As três transferências de competências, nas áreas da Saúde, Cultura, Proteção e Saúde Animal e de Segurança dos Alimentos, foram rejeitadas por unanimidade, na última Assembleia Municipal (AM) de Anadia, realizada a 28 de fevereiro.
Os diplomas, que já haviam sido rejeitados pelo executivo, viram confirmada essa rejeição por todos os deputados, que votaram de forma unânime contra os mesmos.
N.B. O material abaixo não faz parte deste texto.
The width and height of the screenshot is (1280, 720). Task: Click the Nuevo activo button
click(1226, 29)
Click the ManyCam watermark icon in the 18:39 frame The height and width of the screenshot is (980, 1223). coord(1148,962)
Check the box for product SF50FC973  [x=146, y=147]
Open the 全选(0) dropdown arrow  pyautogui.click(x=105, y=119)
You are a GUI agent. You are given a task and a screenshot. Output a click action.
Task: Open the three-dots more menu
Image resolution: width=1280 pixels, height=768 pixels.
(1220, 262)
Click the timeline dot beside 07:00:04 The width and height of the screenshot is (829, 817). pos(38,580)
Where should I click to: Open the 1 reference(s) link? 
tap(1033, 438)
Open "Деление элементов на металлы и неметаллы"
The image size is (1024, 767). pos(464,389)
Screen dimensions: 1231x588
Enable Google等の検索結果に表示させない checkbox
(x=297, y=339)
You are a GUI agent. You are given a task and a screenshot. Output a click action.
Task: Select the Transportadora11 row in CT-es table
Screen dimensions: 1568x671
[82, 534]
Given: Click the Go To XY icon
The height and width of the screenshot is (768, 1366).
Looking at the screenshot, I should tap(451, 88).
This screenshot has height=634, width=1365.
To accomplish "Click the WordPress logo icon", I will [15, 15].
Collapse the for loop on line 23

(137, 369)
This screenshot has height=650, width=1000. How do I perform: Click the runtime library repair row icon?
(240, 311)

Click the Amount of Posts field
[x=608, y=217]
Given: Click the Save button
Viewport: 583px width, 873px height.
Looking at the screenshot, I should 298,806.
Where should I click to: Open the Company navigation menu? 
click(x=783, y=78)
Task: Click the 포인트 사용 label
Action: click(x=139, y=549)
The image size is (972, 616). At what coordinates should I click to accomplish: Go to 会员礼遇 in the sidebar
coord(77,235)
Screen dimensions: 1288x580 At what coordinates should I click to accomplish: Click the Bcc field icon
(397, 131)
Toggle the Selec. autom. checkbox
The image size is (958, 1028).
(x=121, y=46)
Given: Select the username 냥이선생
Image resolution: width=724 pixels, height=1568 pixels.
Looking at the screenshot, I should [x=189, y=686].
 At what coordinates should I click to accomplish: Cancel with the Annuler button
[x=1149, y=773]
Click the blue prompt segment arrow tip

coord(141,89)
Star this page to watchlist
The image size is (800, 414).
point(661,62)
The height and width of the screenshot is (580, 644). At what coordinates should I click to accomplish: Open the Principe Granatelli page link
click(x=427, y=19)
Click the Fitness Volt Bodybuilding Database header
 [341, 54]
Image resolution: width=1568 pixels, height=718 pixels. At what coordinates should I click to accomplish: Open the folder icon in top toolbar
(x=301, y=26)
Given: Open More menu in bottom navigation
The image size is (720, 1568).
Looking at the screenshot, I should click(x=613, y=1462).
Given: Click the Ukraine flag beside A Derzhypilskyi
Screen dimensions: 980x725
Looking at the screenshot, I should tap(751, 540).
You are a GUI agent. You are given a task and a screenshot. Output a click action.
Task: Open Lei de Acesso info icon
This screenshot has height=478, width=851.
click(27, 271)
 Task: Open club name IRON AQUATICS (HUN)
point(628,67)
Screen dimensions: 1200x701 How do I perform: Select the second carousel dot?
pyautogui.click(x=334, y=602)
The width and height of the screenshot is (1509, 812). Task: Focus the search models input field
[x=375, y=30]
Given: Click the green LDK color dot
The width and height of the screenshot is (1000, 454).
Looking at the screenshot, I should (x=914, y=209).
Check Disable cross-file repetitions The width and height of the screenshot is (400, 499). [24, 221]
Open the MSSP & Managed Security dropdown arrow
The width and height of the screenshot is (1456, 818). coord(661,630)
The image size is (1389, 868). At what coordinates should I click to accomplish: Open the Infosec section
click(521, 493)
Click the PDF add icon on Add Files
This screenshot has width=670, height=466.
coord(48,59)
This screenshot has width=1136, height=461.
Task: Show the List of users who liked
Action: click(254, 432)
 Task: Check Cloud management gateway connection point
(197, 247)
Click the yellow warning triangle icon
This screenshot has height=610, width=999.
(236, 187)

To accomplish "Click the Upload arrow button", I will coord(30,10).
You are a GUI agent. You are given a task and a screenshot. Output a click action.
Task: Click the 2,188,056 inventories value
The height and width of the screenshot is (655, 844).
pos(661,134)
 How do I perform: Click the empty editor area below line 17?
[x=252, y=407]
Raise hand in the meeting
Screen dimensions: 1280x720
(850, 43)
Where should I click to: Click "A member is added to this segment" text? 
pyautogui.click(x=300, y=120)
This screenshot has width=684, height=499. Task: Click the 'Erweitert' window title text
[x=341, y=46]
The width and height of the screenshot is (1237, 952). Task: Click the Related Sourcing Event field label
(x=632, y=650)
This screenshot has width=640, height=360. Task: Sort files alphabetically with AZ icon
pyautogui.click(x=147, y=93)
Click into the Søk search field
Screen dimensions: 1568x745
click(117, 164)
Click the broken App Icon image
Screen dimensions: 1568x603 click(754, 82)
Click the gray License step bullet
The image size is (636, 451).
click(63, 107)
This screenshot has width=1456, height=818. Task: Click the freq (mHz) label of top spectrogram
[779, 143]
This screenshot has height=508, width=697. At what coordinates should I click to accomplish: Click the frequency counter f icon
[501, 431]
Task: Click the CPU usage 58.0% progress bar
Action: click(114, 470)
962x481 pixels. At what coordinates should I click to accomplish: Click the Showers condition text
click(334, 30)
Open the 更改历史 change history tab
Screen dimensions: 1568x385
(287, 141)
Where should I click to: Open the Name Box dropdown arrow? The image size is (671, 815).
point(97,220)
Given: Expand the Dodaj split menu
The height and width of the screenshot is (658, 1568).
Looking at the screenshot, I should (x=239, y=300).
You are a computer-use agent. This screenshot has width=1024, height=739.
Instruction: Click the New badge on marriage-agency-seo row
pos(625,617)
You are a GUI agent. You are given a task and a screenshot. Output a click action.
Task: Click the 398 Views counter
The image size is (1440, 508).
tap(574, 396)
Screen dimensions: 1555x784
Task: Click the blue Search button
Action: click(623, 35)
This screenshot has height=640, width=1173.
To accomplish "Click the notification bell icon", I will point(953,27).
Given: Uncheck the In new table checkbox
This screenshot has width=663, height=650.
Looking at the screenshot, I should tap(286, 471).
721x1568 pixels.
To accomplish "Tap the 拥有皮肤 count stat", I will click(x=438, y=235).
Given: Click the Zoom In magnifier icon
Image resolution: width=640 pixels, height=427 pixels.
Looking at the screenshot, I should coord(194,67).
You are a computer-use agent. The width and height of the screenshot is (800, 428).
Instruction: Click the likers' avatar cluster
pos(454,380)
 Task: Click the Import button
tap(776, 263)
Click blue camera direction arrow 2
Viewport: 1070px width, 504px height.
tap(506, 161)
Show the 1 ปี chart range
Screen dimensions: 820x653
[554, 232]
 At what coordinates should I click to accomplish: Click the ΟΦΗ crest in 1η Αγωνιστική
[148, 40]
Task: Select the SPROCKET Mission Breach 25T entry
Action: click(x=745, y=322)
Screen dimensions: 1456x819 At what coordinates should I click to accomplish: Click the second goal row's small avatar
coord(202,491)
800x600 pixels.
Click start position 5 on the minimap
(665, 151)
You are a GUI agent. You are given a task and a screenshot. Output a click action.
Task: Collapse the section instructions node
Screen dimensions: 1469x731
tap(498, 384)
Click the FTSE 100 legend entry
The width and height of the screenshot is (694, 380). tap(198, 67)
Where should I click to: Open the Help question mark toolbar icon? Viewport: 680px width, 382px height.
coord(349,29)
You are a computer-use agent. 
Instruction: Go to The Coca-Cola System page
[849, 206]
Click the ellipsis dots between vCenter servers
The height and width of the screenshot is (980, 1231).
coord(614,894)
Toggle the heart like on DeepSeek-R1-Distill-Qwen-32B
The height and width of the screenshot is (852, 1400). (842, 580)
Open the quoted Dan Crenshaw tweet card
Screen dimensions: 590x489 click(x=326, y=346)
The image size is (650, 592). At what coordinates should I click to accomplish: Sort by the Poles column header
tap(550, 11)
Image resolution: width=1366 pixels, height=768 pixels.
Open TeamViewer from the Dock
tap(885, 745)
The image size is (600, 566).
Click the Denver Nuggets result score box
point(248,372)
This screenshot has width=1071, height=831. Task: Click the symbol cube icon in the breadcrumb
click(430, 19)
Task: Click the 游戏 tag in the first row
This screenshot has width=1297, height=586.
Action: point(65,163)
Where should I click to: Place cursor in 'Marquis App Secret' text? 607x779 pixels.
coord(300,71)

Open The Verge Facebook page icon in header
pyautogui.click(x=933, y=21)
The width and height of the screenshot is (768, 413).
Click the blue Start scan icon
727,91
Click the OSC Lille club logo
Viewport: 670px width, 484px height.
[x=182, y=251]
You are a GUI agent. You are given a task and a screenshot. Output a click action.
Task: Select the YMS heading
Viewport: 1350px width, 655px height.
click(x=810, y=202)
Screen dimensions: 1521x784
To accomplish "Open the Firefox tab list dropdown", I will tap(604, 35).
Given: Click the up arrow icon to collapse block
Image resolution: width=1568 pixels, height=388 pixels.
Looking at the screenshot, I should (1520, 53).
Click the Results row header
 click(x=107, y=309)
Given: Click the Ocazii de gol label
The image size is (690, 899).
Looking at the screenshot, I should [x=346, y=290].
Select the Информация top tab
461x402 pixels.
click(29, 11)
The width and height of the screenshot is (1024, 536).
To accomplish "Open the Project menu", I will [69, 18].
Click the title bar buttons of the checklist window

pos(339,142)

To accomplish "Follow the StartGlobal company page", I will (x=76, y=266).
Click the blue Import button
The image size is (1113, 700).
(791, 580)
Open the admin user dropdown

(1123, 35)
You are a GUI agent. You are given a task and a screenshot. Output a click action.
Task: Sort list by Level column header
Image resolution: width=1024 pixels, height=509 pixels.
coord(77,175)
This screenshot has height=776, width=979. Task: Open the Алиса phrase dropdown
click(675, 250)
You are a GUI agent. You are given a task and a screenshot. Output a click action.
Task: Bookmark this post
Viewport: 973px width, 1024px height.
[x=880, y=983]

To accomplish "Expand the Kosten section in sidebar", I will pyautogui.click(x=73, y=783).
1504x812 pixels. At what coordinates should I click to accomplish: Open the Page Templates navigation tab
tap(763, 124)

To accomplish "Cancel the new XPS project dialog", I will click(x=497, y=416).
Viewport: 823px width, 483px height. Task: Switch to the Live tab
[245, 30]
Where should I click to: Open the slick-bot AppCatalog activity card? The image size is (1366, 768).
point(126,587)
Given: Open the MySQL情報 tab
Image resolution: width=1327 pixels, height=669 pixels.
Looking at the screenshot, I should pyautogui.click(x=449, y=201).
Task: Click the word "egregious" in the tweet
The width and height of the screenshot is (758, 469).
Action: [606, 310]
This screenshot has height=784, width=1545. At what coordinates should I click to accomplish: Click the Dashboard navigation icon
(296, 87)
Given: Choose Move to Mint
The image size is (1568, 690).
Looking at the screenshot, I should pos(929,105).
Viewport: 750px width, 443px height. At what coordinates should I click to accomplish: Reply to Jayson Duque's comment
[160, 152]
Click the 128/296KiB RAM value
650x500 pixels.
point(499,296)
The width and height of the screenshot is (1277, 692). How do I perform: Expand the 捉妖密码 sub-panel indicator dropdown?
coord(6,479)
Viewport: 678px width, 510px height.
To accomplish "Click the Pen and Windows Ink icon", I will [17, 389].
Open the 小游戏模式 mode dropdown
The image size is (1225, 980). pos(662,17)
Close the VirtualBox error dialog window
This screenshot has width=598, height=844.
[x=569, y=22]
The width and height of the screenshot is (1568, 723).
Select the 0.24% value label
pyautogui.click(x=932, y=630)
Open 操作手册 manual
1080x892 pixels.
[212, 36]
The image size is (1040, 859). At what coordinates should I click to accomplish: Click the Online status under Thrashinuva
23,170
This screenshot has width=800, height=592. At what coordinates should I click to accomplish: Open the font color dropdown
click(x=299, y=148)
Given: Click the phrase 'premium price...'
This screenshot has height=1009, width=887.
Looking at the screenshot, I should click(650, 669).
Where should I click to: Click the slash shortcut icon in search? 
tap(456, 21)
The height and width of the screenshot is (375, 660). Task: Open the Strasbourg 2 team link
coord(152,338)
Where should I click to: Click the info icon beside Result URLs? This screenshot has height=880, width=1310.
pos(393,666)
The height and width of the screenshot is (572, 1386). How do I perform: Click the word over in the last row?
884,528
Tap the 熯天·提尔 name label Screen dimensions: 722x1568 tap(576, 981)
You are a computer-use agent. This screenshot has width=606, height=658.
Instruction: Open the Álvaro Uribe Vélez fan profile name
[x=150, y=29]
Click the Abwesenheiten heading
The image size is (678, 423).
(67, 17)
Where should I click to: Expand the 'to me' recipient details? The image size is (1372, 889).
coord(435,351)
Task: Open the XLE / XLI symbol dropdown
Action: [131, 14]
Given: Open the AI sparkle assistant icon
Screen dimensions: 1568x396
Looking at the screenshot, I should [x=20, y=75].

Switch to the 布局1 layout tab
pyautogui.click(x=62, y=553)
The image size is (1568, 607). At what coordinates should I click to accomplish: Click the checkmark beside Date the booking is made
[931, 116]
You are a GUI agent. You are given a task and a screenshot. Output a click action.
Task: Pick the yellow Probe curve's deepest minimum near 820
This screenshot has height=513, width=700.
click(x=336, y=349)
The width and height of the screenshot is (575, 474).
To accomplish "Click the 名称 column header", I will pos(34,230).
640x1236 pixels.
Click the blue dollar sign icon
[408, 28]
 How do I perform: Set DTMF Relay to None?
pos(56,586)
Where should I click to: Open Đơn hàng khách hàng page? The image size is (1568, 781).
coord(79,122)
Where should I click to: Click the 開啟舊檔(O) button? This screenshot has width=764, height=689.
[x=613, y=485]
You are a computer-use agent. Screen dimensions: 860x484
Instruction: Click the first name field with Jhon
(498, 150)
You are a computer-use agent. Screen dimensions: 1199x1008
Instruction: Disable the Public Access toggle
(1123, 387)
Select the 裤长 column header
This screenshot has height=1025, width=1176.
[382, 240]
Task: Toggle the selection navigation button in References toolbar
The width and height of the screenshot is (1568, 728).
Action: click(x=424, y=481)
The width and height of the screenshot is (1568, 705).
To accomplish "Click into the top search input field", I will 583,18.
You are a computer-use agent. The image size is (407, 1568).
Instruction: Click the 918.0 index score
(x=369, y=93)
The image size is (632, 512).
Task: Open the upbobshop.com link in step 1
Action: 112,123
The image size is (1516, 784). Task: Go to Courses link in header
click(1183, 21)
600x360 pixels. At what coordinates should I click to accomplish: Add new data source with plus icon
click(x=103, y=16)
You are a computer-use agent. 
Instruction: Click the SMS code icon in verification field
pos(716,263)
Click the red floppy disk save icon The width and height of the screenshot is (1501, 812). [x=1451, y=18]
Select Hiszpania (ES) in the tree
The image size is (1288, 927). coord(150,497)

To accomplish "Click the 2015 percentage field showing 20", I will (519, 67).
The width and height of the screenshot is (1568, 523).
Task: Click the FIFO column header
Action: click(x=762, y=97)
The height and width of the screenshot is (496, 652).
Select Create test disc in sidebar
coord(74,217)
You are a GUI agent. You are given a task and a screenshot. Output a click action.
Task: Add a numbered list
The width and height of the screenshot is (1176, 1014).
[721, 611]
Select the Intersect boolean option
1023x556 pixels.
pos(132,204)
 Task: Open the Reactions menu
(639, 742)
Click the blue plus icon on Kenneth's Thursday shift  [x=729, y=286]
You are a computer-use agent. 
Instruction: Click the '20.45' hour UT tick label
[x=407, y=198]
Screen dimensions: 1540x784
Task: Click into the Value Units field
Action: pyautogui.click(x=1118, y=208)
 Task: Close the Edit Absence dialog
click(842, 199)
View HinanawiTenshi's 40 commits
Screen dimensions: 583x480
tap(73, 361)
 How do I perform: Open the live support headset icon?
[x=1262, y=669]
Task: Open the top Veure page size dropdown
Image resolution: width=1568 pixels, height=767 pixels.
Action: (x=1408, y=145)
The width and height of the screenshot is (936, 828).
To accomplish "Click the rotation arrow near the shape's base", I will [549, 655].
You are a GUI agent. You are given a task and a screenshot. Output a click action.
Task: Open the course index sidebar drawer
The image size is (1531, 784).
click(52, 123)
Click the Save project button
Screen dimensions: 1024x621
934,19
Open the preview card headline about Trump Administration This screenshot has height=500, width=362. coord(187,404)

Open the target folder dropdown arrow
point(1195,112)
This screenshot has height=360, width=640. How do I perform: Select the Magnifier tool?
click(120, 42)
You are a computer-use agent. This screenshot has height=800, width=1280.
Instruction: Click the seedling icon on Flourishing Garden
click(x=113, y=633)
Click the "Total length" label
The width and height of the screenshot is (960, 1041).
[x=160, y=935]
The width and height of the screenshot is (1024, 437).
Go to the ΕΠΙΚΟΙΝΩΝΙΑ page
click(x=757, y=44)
À semelhança do que acontecera na assembleia de 30 de janeiro – com a rejeição das transferências  relativas aos diplomas referentes à Instalação e Gestão de Lojas de Cidadão e Espaços de Cidadão, Justiça, Exploração de jogos de fortuna ou azar, Vias de Comunicação, Estacionamento Público, Proteção Civil e Bombeiros, Habitação e Gestão do Património Imobiliário Público -, também, agora, todas as bancadas teceram novamente críticas à forma como a delegação de competências está a ser conduzida pelo Poder Central, ou seja, sem que as mesmas sejam acompanhadas dos respetivos pacotes financeiros.
 
“Estamos de consciência tranquila”
Na ocasião, a edil Teresa Cardoso avançou que, na área da Saúde, a informação remetida ao executivo “carece de muito esclarecimento”, para além do diploma prever a transferência da titularidade da propriedade dos edifícios, nomeadamente dos Centros de Saúde de Anadia e de Sangalhos para a Câmara Municipal, bem como dos assistentes operacionais, com tabelas a indicar “valores muito aquém daquilo que é necessário para sustentar o funcionamento destas instalações”.